### WORK TO COMPLETE
Word for word, set down every record that appears below.

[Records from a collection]
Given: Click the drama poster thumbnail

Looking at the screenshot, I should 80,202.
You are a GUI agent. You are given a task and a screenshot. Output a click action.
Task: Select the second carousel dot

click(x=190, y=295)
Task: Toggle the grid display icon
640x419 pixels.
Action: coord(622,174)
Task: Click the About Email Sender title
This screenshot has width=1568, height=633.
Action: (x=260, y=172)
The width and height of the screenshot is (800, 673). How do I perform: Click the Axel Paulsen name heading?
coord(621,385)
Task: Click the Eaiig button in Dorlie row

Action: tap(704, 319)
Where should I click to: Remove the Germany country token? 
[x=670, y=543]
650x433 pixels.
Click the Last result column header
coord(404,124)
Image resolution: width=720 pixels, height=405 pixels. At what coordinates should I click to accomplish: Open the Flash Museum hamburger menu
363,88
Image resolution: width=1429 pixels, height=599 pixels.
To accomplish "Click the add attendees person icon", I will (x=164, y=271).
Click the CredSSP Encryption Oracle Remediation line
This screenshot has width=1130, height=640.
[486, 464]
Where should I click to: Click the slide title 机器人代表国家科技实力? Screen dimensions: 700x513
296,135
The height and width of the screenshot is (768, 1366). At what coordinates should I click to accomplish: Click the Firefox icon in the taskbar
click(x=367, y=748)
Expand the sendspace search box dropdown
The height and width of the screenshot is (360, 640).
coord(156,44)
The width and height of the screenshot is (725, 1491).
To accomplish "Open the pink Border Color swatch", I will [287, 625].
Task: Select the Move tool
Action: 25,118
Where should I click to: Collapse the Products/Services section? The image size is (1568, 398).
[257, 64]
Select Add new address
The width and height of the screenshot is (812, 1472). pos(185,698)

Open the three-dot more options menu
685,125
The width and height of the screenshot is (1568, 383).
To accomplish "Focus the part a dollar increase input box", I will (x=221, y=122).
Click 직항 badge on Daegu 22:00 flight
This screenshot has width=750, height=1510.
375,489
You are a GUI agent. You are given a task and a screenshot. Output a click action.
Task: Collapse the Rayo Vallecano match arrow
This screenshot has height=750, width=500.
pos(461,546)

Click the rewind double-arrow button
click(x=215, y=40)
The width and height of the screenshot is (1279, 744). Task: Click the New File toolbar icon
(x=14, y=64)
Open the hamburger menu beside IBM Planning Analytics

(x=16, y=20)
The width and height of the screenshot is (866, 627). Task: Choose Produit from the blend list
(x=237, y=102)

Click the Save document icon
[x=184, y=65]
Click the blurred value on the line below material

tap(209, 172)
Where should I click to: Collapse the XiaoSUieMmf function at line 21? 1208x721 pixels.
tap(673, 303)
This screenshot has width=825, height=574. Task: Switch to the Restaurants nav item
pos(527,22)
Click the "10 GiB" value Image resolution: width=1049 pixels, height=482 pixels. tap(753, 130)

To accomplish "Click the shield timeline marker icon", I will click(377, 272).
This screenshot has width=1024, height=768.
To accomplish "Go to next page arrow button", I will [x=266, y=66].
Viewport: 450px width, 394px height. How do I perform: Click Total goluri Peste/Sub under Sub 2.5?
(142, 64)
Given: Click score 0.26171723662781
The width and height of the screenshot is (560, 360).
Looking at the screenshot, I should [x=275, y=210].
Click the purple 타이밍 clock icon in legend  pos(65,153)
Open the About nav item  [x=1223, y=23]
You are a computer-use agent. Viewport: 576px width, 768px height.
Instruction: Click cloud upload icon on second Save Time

### OUTPUT BELOW
Given: Click the drama poster thumbnail

Looking at the screenshot, I should 80,202.
You are a GUI agent. You are given a task and a screenshot. Output a click action.
Task: Select the second carousel dot

click(x=190, y=295)
Task: Toggle the grid display icon
640x419 pixels.
Action: coord(622,174)
Task: Click the About Email Sender title
This screenshot has width=1568, height=633.
Action: (x=260, y=172)
The width and height of the screenshot is (800, 673). How do I perform: Click the Axel Paulsen name heading?
coord(621,385)
Task: Click the Eaiig button in Dorlie row

Action: tap(704, 319)
Where should I click to: Remove the Germany country token? 
[x=670, y=543]
650x433 pixels.
Click the Last result column header
coord(404,124)
Image resolution: width=720 pixels, height=405 pixels. At what coordinates should I click to accomplish: Open the Flash Museum hamburger menu
363,88
Image resolution: width=1429 pixels, height=599 pixels.
To accomplish "Click the add attendees person icon", I will (x=164, y=271).
Click the CredSSP Encryption Oracle Remediation line
This screenshot has width=1130, height=640.
[486, 464]
Where should I click to: Click the slide title 机器人代表国家科技实力? Screen dimensions: 700x513
296,135
The height and width of the screenshot is (768, 1366). At what coordinates should I click to accomplish: Click the Firefox icon in the taskbar
click(x=367, y=748)
Expand the sendspace search box dropdown
The height and width of the screenshot is (360, 640).
coord(156,44)
The width and height of the screenshot is (725, 1491).
To accomplish "Open the pink Border Color swatch", I will [287, 625].
Task: Select the Move tool
Action: 25,118
Where should I click to: Collapse the Products/Services section? The image size is (1568, 398).
[257, 64]
Select Add new address
The width and height of the screenshot is (812, 1472). pos(185,698)

Open the three-dot more options menu
685,125
The width and height of the screenshot is (1568, 383).
To accomplish "Focus the part a dollar increase input box", I will (x=221, y=122).
Click 직항 badge on Daegu 22:00 flight
This screenshot has width=750, height=1510.
375,489
You are a GUI agent. You are given a task and a screenshot. Output a click action.
Task: Collapse the Rayo Vallecano match arrow
This screenshot has height=750, width=500.
pos(461,546)

Click the rewind double-arrow button
click(x=215, y=40)
The width and height of the screenshot is (1279, 744). Task: Click the New File toolbar icon
(x=14, y=64)
Open the hamburger menu beside IBM Planning Analytics

(x=16, y=20)
The width and height of the screenshot is (866, 627). Task: Choose Produit from the blend list
(x=237, y=102)

Click the Save document icon
[x=184, y=65]
Click the blurred value on the line below material

tap(209, 172)
Where should I click to: Collapse the XiaoSUieMmf function at line 21? 1208x721 pixels.
tap(673, 303)
This screenshot has width=825, height=574. Task: Switch to the Restaurants nav item
pos(527,22)
Click the "10 GiB" value Image resolution: width=1049 pixels, height=482 pixels. tap(753, 130)

To accomplish "Click the shield timeline marker icon", I will click(377, 272).
This screenshot has width=1024, height=768.
To accomplish "Go to next page arrow button", I will [x=266, y=66].
Viewport: 450px width, 394px height. How do I perform: Click Total goluri Peste/Sub under Sub 2.5?
(142, 64)
Given: Click score 0.26171723662781
The width and height of the screenshot is (560, 360).
Looking at the screenshot, I should [x=275, y=210].
Click the purple 타이밍 clock icon in legend  pos(65,153)
Open the About nav item  [x=1223, y=23]
You are a computer-use agent. Viewport: 576px width, 768px height.
Instruction: Click cloud upload icon on second Save Time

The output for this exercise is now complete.